### EXPLORE THE MATERIAL
• a. Answer these questions using the Hoe Naengmyeon text, putting each answer on its own line marked (i), (ii) and (iii).
(i) What gives the sauce its red color?
(ii) Which marinated fish is usually chosen for Hoe Naengmyeon?
(iii) What is used to rinse the salt off the mackerel when making Shime Saba?
• b. Write the next part of the Hoe Naengmyeon text, picking up right after its final sentence.

### EXERCISE TEXT
____

Saturday, April 25, 2015

Shime Saba Hoe Naengmyeon










     Chilled Buckwheat Noodles with Korean Pear and Red Chile Sauce with Pickled Mackerel!  
     The red color of the sauce does not come from tomatoes.  It comes from mild red chile peppers!  Chile peppers and fruit are a classic Native American flavor combination.  After the colombian exchange, chile peppers became a big part of Korean cuisine.  It did not take Korean chefs much time to figure out that Korean Pears taste great with mild red chile peppers.  The chilled Korean Pear and red chile pepper sauce (gochujang) buckwheat noodle dish was an instant classic!
     Hoe Naengmyeon is chilled buckwheat noodles and marinated fish tossed with Korean Pear & Gochujang Sauce.  The Gochujang red chile sauce can be mild or moderately spicy hot.  The marinated fish choice is usually skate, but dried pickled squid is another popular choice.  Many food historians say that Japanese Shime Saba has its origins in Korea, so it too is a good choice for making Hoe Naengmyeon.      

     Shime Saba is made with a few varieties of mackerel.  For those who have never caught wild mackerel and eaten the mackerel in the same day, it is hard to describe how good fresh mackerel tastes.  After mackerel sits for 12 hours or more on ice, the color of the meat becomes opaque and the meat becomes oily.  Mackerel spoils quickly.  Mackerel also travel through tropical waters, so parasitic pathogens render mackerel unsafe to be served raw.  
     Shime Saba is the name for mackerel that are lightly pickled the same day they are caught.  Shime Saba actually looks like fresh caught mackerel!  Fresh mackerel are heavily salted for a while, then the salt is rinsed off with sweet rice vinegar.  This process produces a nice clean fresh pickled mackerel flavor and it makes mackerel safe to be served as sushi.

____

### DATA BELOW
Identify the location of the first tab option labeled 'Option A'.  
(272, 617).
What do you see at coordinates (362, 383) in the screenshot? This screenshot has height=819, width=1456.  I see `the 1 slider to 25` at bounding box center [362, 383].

____

### ANSWERS BY ITEM NUMBER
• a.
(i) Mild red chile peppers.
(ii) Skate.
(iii) Sweet rice vinegar.

• b.
     Spicy Sweet Korean Pear Red Chile Pepper Sauce For Hoe Naengmyeon:
     This recipe yields enough sauce for 2 to 3 servings! 
     Red jalapeño peppers produce a mild spicy heat.  For a spicier sauce, use red Fresno Peppers or Red Serrano Peppers.
     Sticky rice can be added to the sauce to make it thicker, but this is not really necessary for a fresh puree sauce.
     Step 1:  Place 1 chopped peeled and seeded Korean Pear (Asian Pear) in a container.
     Add 1 tablespoon of rice vinegar.
     Add 1/2 tablespoon of ginger paste.
     Add 1/2 tablespoon of Korean Mustard or Dijon Mustard.
     Add 6 to 8 chopped garlic cloves.
     Add 3 tablespoons of small chopped onion.
     Puree the ingredients with an electric blending wand or with a food processor.
     Set the light colored puree aside.
     Step 2:  Heat 3 cups of water over high heat.
     Cut the stem end off of 12 to 14 mild red jalapeño peppers.
     Blanch the trimmed peppers in the boiling water for 1 minute.
     Drain the hot water off of the peppers.
     Cool the peppers under cold running water.
     Step 3:  Split the peppers in half.
     *Scrape most of the seeds and pulp out of the peppers, if you prefer a mild sauce.  Leave the seeds and pulp attached if you want a spicy flavored sauce!
     Coarsely chop the blanched peppers and place them in a container.
     Add 1 tablespoon of rice vinegar.
     Add 2 tablespoons of brown sugar.
     Add 2 to 3 tablespoons of honey.  (The amount of sweetness is a personal choice!)
     Add 1 1/2 tablespoons of thin soy sauce.
     Puree the ingredients with an electric pureeing wand or a food processor.
     Step 4:  Combine the light colored puree with the red colored puree.
     Add 1 tablespoon of sesame oil.
     Add 1 teaspoon of toasted sesame seeds.
     Add sea salt and white pepper.
     Add 1 or 2 teaspoons of Korean red chile powder.  (To taste.  Chinese chile powder can be substituted.)
     Add 1 tablespoon of Spanish Paprika.
     Step 5:  Mix the ingredients together.
     Chill the sauce in a refrigerator for 1 hour so the flavors meld.

     Korean Buckwheat Noodles:
     Boil a pot of water over high heat.
     Add 1 portion of fresh Korean style buckwheat noodles.
     Stir the noodles occasionally, till they are fully cooked.
     Drain the hot water off of the noodles.
     Shock the noodles in ice water.
     Stir the noodles by hand, till they feel like they have a firm chewy texture.
     Drain the ice water off of the noodles.

     Shime Saba Hoe Naengmyeon:  
     I only suggest preparing home made shime saba with fresh caught mackerel.  Pre-prepared shime saba is available as a frozen product at Asian food markets.  Frozen Cryovac Packaged Shime Saba is a nice quality product!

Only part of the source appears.